30 Mayıs 2011

Yalnız


Mitya kahkahayı bastı:
>Konyak canım. ''Gene içiyor!'' diye bakıyorsun, değil mi? Ama,
Görünüşe aldanma,
Boş, yalancı kütleye kanma,
Şüphelerini unut...
İçmiyorum, şu senin domuz Rakitin'in dediği gibi sadece ''keyifleniyorum''. Herif yedinci dereceden memur bile olunca hep böyle konuşacak. Otur. Seni bağrıma basmak istiyorum Alyoşka, ama şöyle, eze eze... çünkü bütün dünyada gerçekten... ger-çek-ten... (dikkat et buna!) yalnız seni seviyorum!
Dmitri son sözlerini büsbütün coşarak söyledi.
>Yalnız seni seviyorum. Bir de ''kaltağın'' birine abayı yaktım, bu da beni mahvetti. Fakat aşık olmak sevmek değildir. İnsan nefret ederken de aşık olur. Aklından çıkarma bunu.

Kitap akıp gidiyordu. O ise içine gömülmüş bir halde yaşadıklarını düşünüyordu. O karamsarlık, kitabın o büyüklüğü ve kendisini orada kaybetmişlik hissi, onu çok uzaklara götürmüştü. İnsan yaptıklarına ağlar, yapılanlara değil. Kendi işledikleri, hazmettiklerinden daha ağır gelir. Artık kendini hissetmiyordu.. Geçmişinde yaşıyordu. Dmitri Karamazov ya da Zosima ona yardım edemezdi artık. Onu başka dünyalara götüremezdi. Ruhuna hükmedemezdi.

Yatağının sıcaklığı içinde kavruluyordu. Geçici mutluluk kaynağından kurtuldu. Eline kalem kağıt aldı. Kahverengiye baktı anlamsızca. Derin derin süzdü onu. Bir hışımla gelen hisler aniden kaybolmuştu. Dışardan yağmurun sesi geldi, zifiri karanlıktaki korkutucu hükümdarlıktı o. Pencereyi açıp soluklandı. İçindeki soğuk havayla uyum sağladı.


Odanın köşesine gidip oturdu, yine düşüncelere daldı. Bu sefer beyaza ihtiyacı yoktu. Düşünceleri ona yardım ediyordu. Kimsenin olmadığı gecesinde yaşadığı sayısız gecelerin birindeydi yine. Bir tek ruh vardı aklında, aklından çıkmayan, hastalıklı ve yorucu. Belki de az önce aynı havayı soludu onla. Belki de aynı anda o da düşündü, kendini yalnız hissetti.

Yavaşça ayağa kalktı. Müziği açtı ve tekrar yatağına uzandı. Nefeslerini dinlemeye başladı.

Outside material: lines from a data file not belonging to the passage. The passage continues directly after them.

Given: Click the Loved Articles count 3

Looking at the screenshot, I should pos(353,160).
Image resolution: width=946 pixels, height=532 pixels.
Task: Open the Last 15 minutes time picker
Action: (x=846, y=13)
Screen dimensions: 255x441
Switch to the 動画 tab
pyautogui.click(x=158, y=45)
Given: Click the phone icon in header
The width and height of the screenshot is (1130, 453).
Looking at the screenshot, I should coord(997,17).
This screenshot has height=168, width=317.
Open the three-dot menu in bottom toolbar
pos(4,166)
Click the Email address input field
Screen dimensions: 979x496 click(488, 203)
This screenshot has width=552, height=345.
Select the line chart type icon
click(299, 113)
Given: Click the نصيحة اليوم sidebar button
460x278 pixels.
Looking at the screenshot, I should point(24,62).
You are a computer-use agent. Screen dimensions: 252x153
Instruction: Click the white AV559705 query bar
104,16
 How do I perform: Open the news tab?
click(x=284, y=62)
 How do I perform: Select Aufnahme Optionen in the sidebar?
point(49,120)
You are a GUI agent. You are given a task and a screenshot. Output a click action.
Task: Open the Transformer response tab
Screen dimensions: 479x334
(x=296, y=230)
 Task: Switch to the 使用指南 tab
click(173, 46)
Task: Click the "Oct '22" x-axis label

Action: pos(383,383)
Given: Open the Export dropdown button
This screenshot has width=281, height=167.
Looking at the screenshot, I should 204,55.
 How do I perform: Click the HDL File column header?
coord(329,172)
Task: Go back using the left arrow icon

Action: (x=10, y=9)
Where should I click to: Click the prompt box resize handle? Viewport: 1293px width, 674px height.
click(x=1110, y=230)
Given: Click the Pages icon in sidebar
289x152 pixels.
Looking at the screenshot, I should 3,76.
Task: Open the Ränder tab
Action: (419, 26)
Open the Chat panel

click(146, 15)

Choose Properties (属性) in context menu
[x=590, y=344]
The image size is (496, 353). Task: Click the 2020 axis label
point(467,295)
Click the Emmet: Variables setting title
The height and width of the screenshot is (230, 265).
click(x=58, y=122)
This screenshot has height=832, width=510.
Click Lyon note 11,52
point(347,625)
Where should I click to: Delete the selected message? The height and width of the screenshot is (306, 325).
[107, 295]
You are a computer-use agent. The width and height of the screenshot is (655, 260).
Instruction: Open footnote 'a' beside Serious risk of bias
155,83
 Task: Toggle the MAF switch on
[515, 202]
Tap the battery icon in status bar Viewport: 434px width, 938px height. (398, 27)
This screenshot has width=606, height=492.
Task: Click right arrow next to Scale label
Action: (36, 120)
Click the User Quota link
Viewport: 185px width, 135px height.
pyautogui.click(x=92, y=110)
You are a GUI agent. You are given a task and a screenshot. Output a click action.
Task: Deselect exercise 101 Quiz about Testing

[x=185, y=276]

Geçmişi düşünürken bir an olsun göz yaşları durmamıştı. Hep eşlik etmişlerdi bu zorlu yolda. Kendini çok pasif ve kenara itilmiş hissetti. Dört duvarın içinde kaybolmuşken artık alanı daha dardı. Yaklaşık yarım saat olmuştu ve aynı noktaya bakıyordu, birden kendine geldi, ama o kadar kolay olmadı. Garipsedi her şeyi. O kadar etkiliydi ki yaşadıkları ve yaşama hayali, onu nerelere alıp götürmüştü. İki dakika önce soğuk bir odadaydı, ondan önce masmavi bir denizde yüzüyordu, ondan önce en sevdiği filmi en sevdiği kişiyle izliyordu.

Bu gece de yalnızdı. Önceden kendi ruhunun yalnız olduğunu hiç hissetmemişti.

1 yorum:

Murat Doğan dedi ki...

herkes yalnızlığın tarifini farklı yapsa da bir ortak nokta vardır. yalnız bir ortak nokta...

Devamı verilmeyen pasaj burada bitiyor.